- Cost Savings – Cutting costs and saving money will never go out of style. Every day organizations try to identify opportunities to benefit their bottom lines, so why not leverage CSR as a strategy? Whether it’s utilizing resources efficiently, leveraging renewable power, allowing telecommuting, installing energy-efficient lights, recycling or using less packaging, practicing CSR can have real-world effects on your organization’s financial performance. For example, Google’s sustainability movement, “Google Green,” not only lowered costs but caused an overall drop in power requirements for its data centers by an average of 50 percent. These savings were redirected to other areas of the business or to investors. General Mills is another example. After installing energy monitoring meters on several pieces of equipment at its Covington, Georgia plant, the company saved $600,000. Think about the scalable impact this simple initiative can have across all sites and locations! CSR can not only improve the world but also result in quantifiable cost savings.
- Innovation – Through the lens of CSR, innovation is a huge benefit to a company and society. For example, because of Levi’s “Water<Less” campaign, the organization re-engineered its processes to reduce water usage during manufacturing and saved over 1 billion liters of water. Similarly, Unilever innovated new products, such as a hair conditioner that uses less water. Earlier this year, IKEA set goals to become a climate positive company. The Swedish brand cleaned up its operations by investing in more renewable energy and reducing its carbon footprint across its stores and factories globally. It was also able to innovate and introduce eco-friendly products that include solar-powered lanterns, reusable food storage bags, upcycled bins and more. By 2030, IKEA’s entire line of home goods will be recyclable or made of second-life materials!

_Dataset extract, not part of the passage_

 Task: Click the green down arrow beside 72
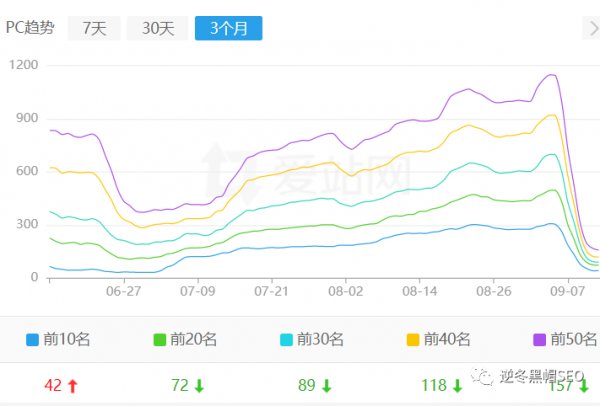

- Brand Differentiation – Brands must generate trust and a meaningful engagement over time that touches the lives of consumers. In order to do this, Robert Wolcott, Co-Founder and Executive Director of the Kellogg Innovation Network and a Clinical Professor at the Kellogg School of Management, claims an organization must be truly authentic to compete for market share and withstand the test of time. In an era where consumers are no longer loyal to a brand, they remain loyal to the engagement experience that a particular brand offers. This is where CSR can be leveraged to differentiate your brand among others, specifically toward target consumers.
3 Reasons Organizations Should Hop on the Corporate Social Responsibility Bandwagon
Corporate social responsibility (CSR), also known as sustainability, may not solve world hunger but it can be beneficial to your organization while making a significant impact on society. While many organizations understand the value of CSR, the uninitiated tend to have a distorted view of it. Some believe it’s just greenwashing: donating heaps of money into popular causes or people sitting around a campfire singing Kumbaya, but that’s far from reality. In actuality, CSR can be leveraged to optimize a company’s business processes. So, to companies that are stuck on whether CSR is right for them, here are three reasons why you should embrace corporate social responsibility.
According to Goldman Sachs, millennials make up the largest cohort of consumers and are reshaping the way products are bought and sold, forcing companies to reevaluate the way they do business. The millennial generation prioritizes sustainability and is willing to pay extra for sustainable products in comparison to other groups. It only makes sense for organizations to capitalize on this trend and set themselves apart from competitors. As an example, let’s take a look at TOMS. For those of you unfamiliar with the brand, TOMS is a sustainable shoes and apparel store with a unique business model. Its “One for One” philosophy, developed by Blake Mycoskie, revolutionized the game of corporate social responsibility. The company promises to give a pair of shoes to a child in need for every purchase of a pair at TOMS. The success of this movement has led “One for One” to spread across the rest of the TOMS portfolio. This social entrepreneurship business model created a powerful emotional experience for its consumers, thus leading them to be more inclined to purchase shoes and apparel. It’s essentially a win-win situation. This simple philosophy created a successful $400 million company and it has given away more than 86 million pairs of new shoes for children in need.
These reasons only scrape the tip of the iceberg as to the benefits of CSR. All organizations can benefit by viewing their roadmaps through the lens of corporate social responsibility. Again, this isn’t to say that CSR is the solution to the world’s problems, but it certainly does start to move the needle toward an economy that is much closer to how we should operate in order to conserve Earth’s limited resources and help those who are less fortunate.